I've purchased from www.coloradogold.com and www.monex.com. I would highly recommend www.coloradogold.com. I would not recommend www.monex.com. They seemed more interested in signing me up for a leveraged account.
I've read good reviews about www.apmex.com and www.tulving.com.
Also, check your local coin stores. I've found one locally that is just as competitive with the internet companies.
You should expect to pay around 4-6 % over the spot price (www.kitco.com).
Answered by Muro on June 9, 2021
Maybe you shuold look at buying into gold and silver ETFs instead..they are much more liquid and yuo can go in and oout of your positions very quickly
Answered by Aashu on June 9, 2021
Check here:
http://www.garynorth.com/public/department32.cfm
If you have specific questions, shell out $15 and become a member of the site. He actively answers questions himself. (That's not an affiliate link.)
There's a wealth of reliable information on gold, inflation, etc. there.
Answered by mbhunter on June 9, 2021
Looking at previous hyperinflation scenarios, it seems to me the best preparation is to get an option to leave the country. If you imagine yourself living in say Zimbabwe today then having gold coins would be ok, but having money stashed in South Africa and the legal right to move there would be much better.
So, as well as buying gold coins, store some of them in a country you think will be stable, ideally a place you have the right to live in. Perhaps buy some growth assets in that country too.
(None of this is to say I think the USA is on track to become anything like a failed state. But, whatever fraction of a probability you want to assign to the idea of hyperinflation, this is how I think you should play it.)
Answered by poolie on June 9, 2021
If you wish to buy actual gold, then www.kitco.com is a reputable site to buy from. (I'm not a part of kitco.com). I would note that paying for day to day items with gold is impractical. Since 1 oz of gold is currently at about $1300, buying some groceries or filling your tank of gas would require only a very small fraction of your 1 oz gold coin. The seller would very likely not have a kind of precision scale needed to confirm you were paying the appropriate amount of gold,(assuming they accept gold as payment to begin with).
I have to agree with other answerers that if you believe there will unavoidably be hyper inflation similar to 1920's Germany, then you should move.
Answered by chrisfs on June 9, 2021
I'm becoming more interested in buying gold / silver coins as a hedge against inflation and especially hyperinflation. I know very little about this, and there are thousands of sites on the internet about this. I'm sure many of them are a little less than honest.
Don't.
A good strategy against inflation / hyperinflation has the following properties:
Let me suggest another hedge: a well-diversified stock portfolio.
In contrast to gold that has a real yield of 0% (that's because an ounce of gold today will be an ounce of gold in 20 years, nothing more than that), stocks have a real yield consisting of economic growth (around 2% nowadays) and dividend yield (around 3% nowadays).

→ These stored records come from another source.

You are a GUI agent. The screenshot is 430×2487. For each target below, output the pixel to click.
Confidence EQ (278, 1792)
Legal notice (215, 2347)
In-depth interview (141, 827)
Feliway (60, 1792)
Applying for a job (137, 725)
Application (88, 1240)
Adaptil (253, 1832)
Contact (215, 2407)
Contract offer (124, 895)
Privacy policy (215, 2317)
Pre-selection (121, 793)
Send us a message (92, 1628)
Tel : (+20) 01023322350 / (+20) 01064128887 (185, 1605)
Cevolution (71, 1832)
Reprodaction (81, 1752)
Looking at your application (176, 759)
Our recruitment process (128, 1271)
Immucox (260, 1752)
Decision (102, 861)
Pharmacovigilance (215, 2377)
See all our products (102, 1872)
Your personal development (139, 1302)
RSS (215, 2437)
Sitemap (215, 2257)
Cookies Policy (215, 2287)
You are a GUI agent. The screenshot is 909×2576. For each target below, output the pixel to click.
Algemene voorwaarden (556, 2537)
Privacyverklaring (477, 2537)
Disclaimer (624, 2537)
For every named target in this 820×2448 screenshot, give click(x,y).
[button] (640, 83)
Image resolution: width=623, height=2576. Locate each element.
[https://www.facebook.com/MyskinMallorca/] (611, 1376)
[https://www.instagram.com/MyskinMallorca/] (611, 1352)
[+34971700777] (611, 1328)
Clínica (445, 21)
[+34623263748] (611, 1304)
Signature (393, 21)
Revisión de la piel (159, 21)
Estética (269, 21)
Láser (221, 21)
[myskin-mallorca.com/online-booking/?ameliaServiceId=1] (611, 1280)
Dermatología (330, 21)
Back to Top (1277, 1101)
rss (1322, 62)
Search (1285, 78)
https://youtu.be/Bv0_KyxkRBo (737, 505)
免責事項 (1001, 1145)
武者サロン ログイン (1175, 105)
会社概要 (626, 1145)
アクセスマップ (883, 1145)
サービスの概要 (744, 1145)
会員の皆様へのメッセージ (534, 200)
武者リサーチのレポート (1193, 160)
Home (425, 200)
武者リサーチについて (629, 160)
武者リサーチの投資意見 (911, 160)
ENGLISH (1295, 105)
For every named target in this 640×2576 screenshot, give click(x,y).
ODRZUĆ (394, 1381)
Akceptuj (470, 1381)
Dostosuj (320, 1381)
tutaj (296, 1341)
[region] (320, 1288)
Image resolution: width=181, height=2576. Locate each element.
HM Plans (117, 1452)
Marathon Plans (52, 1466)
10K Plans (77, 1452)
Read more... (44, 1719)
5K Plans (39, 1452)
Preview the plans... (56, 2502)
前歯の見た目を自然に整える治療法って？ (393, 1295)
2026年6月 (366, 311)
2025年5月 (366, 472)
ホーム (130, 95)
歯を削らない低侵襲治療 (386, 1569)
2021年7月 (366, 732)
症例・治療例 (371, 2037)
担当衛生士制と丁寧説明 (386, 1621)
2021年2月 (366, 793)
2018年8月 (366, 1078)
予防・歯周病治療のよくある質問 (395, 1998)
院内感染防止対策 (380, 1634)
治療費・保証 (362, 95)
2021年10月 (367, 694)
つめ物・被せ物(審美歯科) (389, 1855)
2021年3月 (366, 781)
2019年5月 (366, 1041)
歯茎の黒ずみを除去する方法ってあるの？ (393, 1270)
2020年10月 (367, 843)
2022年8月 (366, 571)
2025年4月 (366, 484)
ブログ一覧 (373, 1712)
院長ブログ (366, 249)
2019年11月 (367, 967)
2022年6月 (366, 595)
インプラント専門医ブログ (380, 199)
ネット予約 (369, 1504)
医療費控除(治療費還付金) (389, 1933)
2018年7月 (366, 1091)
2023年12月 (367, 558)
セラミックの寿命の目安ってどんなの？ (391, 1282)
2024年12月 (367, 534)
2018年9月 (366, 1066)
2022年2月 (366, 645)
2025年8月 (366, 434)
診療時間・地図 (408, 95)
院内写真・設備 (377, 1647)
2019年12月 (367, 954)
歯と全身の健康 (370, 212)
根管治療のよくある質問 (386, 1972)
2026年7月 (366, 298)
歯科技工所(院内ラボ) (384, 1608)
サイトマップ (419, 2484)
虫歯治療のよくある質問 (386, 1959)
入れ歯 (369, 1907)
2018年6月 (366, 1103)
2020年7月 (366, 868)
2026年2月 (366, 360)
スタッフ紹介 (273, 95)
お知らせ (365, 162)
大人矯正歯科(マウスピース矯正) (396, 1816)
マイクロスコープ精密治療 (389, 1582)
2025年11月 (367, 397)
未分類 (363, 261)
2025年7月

So, unlike gold that yields 0% in real terms, a well-diversified stock portfolio yields 5% in real terms. So for example in 20 years you have 2.65 times what you had originally. Plus, if inflation (hyper- or not) happened, your investment was protected against that.
If you buy only gold and nothing else, the hedge is highly dependent on the actual price of gold. It's not unheard of for real price of gold to drop by 90%. So against mild inflation it's a really poor hedge, because the value fluctuations of gold will usually exceed the inflation that's happening.
Adding silver to the mix makes the situation a bit better but it's still a portfolio of only 2 commodities. Usually you should have at least 50 if not 100 instruments in your portfolio.
However, someone could argue if value of money reduces by 10000000000x over a period of 20 years, does it matter that your investment increased in its nominal value by only 1000000000x? Well, I would still prefer stocks that would multiply in its nominal value by 26532977051x in 20 years (5% annual real growth).